Best Practice question

  • I have a requirement to pull customer data from a table and have it filtered by 1 of 3 different fields and sorted by 1 of 3 fields.   All queries would retrieve only the customer_id into a temp table.  Then I could join the other customer data once it is "filtered".  Here are the 2 ways I think I could handle this:

    Here is the example code:

    CREATE TABLE #customer 
    ( customer_id INT IDENTITY,
    customer_num CHAR(6),
    name CHAR(20),
    zip CHAR(5),
    colors CHAR(5))
    INSERT INTO #customer
    ( customer_num, name, zip, colors)
    VALUES
    ('100', 'Dave', '92444' , 'Red'),
    ('101', 'Andy', '51111' , 'Blue'),
    ('102', 'Ralph', '01222', 'Red'),
    ('103', 'Dave', '51111' , 'Green'),
    ('104', 'Mike', '10555' , 'Green'),
    ('105', 'Jane', '32145' , 'Red')

    CREATE TABLE #results (customer_id INT)

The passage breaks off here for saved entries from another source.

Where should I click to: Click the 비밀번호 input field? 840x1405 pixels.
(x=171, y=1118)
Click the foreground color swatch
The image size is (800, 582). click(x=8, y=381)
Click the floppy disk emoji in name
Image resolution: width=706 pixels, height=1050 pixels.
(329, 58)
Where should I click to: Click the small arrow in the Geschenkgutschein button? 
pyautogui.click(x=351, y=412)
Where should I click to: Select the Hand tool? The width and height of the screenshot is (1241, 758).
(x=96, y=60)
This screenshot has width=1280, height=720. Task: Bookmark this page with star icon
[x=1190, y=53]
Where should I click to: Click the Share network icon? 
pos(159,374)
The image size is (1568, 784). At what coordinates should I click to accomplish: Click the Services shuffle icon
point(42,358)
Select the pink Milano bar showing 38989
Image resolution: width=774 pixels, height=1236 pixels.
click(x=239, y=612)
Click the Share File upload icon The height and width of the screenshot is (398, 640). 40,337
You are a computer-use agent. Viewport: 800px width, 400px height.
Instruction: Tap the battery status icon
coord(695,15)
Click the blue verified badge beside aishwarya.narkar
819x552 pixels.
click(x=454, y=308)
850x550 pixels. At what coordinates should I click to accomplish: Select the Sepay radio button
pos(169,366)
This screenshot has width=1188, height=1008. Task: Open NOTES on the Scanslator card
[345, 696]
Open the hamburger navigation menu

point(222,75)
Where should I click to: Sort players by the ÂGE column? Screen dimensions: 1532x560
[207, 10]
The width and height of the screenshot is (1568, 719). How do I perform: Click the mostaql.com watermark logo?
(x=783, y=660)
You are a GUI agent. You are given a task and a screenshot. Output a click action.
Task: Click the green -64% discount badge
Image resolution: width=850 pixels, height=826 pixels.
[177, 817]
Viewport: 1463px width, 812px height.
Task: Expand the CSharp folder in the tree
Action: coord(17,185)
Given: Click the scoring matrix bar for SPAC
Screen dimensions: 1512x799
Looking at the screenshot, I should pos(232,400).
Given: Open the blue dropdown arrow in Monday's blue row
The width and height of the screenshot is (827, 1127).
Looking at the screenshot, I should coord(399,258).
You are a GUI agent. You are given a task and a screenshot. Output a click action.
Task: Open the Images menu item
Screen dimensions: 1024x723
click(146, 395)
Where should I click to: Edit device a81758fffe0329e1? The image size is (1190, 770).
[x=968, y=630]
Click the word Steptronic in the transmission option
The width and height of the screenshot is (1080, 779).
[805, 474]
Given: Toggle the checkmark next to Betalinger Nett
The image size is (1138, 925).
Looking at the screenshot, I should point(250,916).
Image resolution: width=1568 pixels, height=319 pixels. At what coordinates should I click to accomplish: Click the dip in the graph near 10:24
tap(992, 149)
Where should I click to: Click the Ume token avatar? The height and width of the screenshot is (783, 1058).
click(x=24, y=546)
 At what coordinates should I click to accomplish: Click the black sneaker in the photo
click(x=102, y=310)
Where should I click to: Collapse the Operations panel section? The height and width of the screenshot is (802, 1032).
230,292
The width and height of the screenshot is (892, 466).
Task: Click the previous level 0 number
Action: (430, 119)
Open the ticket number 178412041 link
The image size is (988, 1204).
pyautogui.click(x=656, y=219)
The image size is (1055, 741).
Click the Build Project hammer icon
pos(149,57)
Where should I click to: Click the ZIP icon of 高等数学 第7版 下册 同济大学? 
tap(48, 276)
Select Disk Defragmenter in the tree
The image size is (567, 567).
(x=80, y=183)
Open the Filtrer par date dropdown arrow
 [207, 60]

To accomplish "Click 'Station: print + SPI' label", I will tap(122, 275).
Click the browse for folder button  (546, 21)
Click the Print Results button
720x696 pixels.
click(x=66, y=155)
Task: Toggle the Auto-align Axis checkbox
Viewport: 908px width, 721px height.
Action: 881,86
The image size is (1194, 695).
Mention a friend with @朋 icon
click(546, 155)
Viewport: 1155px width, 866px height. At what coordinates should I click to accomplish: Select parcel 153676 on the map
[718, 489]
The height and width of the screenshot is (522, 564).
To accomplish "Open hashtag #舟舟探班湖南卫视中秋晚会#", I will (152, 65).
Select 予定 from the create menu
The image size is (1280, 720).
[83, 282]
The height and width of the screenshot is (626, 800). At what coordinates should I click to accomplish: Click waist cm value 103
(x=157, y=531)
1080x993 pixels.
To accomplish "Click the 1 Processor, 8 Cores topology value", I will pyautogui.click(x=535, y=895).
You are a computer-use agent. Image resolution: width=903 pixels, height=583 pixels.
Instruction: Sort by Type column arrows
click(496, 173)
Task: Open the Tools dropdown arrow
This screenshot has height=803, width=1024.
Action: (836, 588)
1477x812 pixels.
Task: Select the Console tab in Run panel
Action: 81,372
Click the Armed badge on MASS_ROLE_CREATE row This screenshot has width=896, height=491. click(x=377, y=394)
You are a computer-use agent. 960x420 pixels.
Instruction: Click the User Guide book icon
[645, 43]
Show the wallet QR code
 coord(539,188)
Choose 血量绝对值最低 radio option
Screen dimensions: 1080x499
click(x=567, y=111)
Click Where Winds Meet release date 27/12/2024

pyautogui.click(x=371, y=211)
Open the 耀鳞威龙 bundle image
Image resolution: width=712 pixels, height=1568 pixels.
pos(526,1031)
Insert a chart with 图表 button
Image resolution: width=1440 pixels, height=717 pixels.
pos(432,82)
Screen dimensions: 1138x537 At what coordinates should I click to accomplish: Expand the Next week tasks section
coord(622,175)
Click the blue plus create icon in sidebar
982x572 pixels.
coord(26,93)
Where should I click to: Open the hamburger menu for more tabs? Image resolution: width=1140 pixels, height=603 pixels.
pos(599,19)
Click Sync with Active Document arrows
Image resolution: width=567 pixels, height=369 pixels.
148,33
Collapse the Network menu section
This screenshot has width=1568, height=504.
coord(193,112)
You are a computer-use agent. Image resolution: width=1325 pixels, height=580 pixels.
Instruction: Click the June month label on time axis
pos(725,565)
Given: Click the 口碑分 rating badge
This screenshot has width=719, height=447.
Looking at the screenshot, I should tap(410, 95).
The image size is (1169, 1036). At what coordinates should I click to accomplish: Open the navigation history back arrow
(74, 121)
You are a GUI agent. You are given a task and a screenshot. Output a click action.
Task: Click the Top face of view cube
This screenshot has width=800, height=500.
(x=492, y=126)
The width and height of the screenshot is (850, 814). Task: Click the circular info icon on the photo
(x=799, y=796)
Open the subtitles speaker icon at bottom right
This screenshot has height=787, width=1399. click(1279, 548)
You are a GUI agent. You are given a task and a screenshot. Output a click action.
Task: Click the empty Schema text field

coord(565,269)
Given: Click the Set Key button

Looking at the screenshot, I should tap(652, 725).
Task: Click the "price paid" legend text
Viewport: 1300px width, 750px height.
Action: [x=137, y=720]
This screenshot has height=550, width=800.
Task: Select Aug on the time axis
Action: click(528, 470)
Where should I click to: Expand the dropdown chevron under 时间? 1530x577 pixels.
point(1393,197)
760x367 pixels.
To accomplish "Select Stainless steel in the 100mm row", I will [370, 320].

    DECLARE @name CHAR(20) = ''
    DECLARE @zip CHAR(5) = '51111'
    DECLARE @colors CHAR(5) = ''

    -- Option 1 - 3 statements
    INSERT INTO #results
    SELECT customer_id
    FROM #customer AS c
    WHERE name = @name
    INSERT INTO #results
    SELECT customer_id
    FROM #customer AS c
    WHERE zip = @zip
    INSERT INTO #results
    SELECT customer_id
    FROM #customer AS c
    WHERE colors = @colors

    SELECT *
    FROM #results AS r


    --- Option 2:
    SELECT customer_id
    FROM #customer AS c
    WHERE name = case when @Name = '' then name else @name end
    AND zip = case when @zip = '' then zip else @zip END
    AND colors = CASE WHEN @colors = '' THEN colors ELSE @colors END


    DROP TABLE #customer
    DROP TABLE #results

     

    Which option is better?  Will I experience a problem on large datasets with the 2nd option?  Are there other ways to do this?

    Thanks.

  • Option2 is going to give you terrible performance because the @Name = '', @zip = '' and @colors = '' in the WHERE clause will force a table scan every time.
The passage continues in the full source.